*PROBLEM DESCRIPTION:*
I'd like every line in the following listing that holds "computer" copied.

Segment Open

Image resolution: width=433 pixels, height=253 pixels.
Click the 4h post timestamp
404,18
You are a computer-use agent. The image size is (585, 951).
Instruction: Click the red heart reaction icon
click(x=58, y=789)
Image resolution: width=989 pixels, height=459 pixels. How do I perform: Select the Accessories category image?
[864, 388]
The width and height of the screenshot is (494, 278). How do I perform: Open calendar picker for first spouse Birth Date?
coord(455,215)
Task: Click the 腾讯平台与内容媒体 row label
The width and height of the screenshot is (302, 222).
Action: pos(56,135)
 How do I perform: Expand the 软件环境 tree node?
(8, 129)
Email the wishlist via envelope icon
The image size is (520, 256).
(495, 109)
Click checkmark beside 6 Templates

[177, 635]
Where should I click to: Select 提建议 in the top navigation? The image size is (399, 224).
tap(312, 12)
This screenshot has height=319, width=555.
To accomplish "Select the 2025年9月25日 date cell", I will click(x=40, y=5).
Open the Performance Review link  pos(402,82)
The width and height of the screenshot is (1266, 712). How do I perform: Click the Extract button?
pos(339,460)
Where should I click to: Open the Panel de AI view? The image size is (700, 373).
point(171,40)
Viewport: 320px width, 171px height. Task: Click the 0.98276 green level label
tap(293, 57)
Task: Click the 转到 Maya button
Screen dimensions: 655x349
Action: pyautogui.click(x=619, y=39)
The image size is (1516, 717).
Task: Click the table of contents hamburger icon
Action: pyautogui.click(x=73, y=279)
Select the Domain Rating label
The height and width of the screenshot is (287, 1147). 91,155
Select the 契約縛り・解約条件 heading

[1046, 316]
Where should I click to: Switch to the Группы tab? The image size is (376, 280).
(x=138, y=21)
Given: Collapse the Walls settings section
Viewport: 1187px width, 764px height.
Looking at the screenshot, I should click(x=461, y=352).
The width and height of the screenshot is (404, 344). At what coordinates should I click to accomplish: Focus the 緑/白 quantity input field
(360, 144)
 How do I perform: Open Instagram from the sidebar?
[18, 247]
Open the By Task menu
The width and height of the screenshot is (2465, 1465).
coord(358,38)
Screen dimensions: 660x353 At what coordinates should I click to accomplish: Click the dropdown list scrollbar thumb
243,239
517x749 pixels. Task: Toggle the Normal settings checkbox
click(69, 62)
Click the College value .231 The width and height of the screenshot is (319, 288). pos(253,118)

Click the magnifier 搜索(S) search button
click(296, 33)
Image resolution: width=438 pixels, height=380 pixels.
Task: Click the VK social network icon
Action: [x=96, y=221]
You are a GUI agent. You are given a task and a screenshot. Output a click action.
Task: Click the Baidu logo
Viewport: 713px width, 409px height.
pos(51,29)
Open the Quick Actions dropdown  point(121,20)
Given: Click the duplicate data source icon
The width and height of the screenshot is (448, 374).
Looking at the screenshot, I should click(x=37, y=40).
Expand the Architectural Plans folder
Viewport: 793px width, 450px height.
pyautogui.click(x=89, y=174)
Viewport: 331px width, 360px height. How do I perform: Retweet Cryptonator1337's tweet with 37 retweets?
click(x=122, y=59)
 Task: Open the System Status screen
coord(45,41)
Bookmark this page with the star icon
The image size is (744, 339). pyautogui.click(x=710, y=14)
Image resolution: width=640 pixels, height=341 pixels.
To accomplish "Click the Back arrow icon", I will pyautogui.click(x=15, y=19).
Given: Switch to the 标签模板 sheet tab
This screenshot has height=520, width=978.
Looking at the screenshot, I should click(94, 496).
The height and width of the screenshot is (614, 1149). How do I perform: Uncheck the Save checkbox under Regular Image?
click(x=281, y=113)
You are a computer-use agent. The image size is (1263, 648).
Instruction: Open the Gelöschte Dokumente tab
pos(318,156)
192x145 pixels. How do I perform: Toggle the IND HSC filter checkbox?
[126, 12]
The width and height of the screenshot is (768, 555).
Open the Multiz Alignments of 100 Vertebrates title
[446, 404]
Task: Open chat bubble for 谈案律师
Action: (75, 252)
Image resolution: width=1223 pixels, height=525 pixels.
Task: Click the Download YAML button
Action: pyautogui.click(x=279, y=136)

Segment Closed

*TASK OUTPUT:*
You are a computer-use agent. The image size is (585, 951).
You are a computer-use agent. The image size is (1263, 648).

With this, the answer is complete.